Arctic art of Northern Lights to fuse science and performance at National Space Centre

By Culture24 Staff | 20 January 2010
A photo of green lights over a mountain

(Above) © Bjorn Jorgensen, www.arcticphoto.no

Event: The Northern Lights performance, National Space Centre, Leicester, February 23 2010

Depending on which European theorists you listened to in the Middle Ages, the Northern Lights could have represented oncoming disease, plague, death, war or the breath of heavenly warriors.

French astronomer Pierre Gassendi named them aurora borealis – after the Roman Goddess of dawn and the Greek name for north wind – when he spotted them in 1621, and the luminous cosmic hues have lent themselves to Arctic myth and legend ever since.

A photo of a woman giving a dramatic performance in front of an audience

Poet and performer Siobhan Logan has spent three years writing a book about the Lights. homepage.ntlworld.com/ siobhan.logan1

In a "unique celestial event" next month, experts will converge on the National Space Centre for an outbreak of poetry, prose and film as part of an arts programme inspired by the Lights, featuring the world’s first 3D film of their rays.
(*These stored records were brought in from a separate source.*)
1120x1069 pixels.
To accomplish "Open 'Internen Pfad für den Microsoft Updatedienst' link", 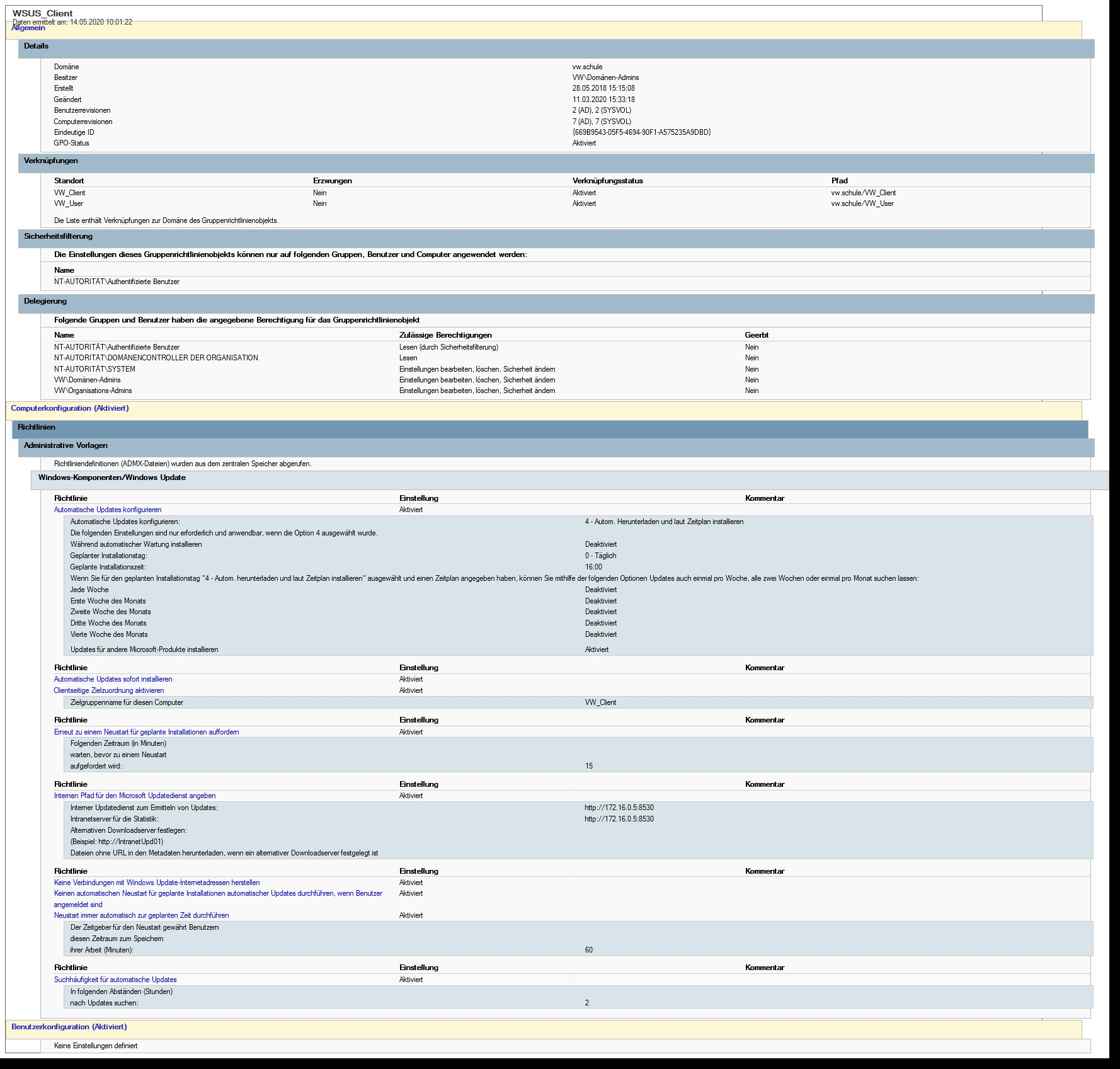I will click(135, 796).
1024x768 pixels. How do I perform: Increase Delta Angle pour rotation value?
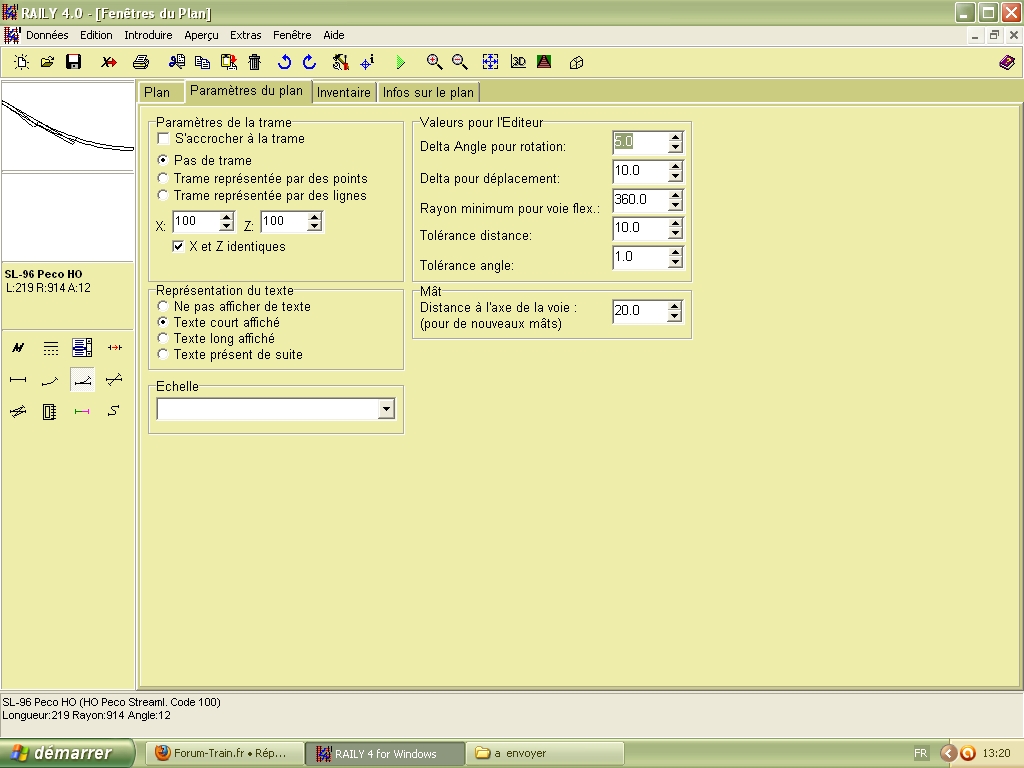675,136
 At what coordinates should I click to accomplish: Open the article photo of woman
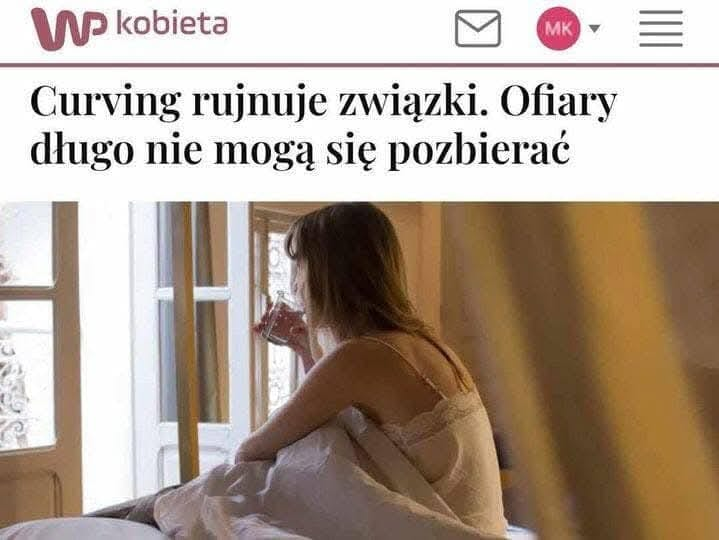pyautogui.click(x=360, y=370)
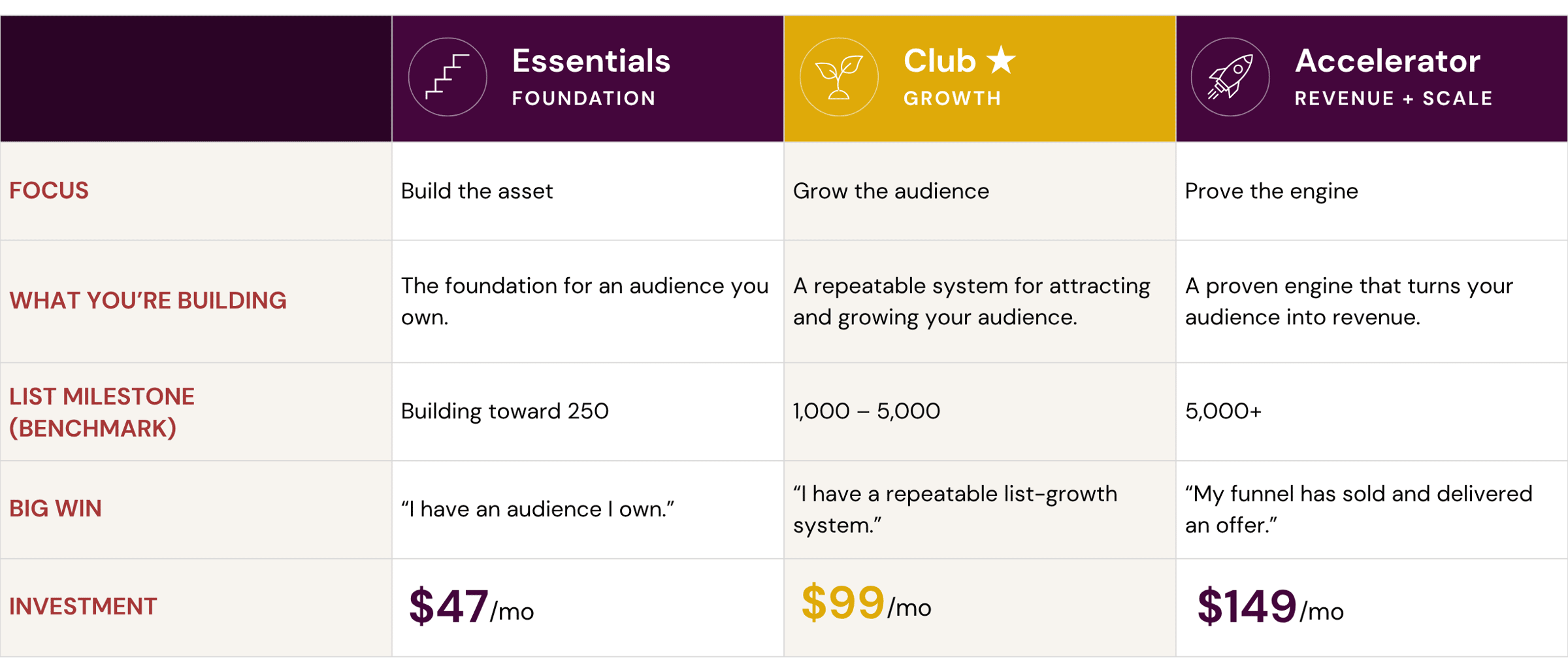Choose the $149/mo Accelerator price
The width and height of the screenshot is (1568, 672).
click(1270, 606)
"I was interested in the myths indigenous Arctic people have created about the Northern Lights, but also what the scientists can tell us about the aurora," says poet and performer Siobhan Logan, who spent three years writing about the Lights before finally seeing them on a fjord in North Norway in October 2008. "It was the experience of a lifetime."

She teamed up with scientists and a reindeer herder for her Nordic expedition.

A photo of lunar lights on a darkened mountain landscape

Red and green aurora in Fairbanks, Alaska. © Mila Zinkova

"For a writer, it was such an inspiring place," she reflects. "I came back with my head full of the creatures, characters and stories of the north."

Logan's trip was sponsored by a group of gamma geeks from the University of Leicester's Radio and Space Plasma Physics Groups.

Lovers of auroral science, they're presenting tales of Arctic folklore and some of the secrets of the Lights in a repeat of a show which sold out at London's Science Museum.

"Science only tells us of the mechanisms of the auroras," points out Dr Darren Wright, who'll be explaining a few theories as part of the event.

"Another language is required to express our reaction to the sight of flickering lights over frozen landscapes."

Alongside music from the Saami people of Sweden, Norway, Finland and Russia, a cinematic collaboration between award-winning film-maker Brian McClave and physicist George Milward will offer the world’s first stereoscopic video of the Lights, showing their structure and movement through 3D glasses.

Logan prosaically calls the film "a slip of green silk in the dark, a twist of smoke, an endlessly fluid, changing shape."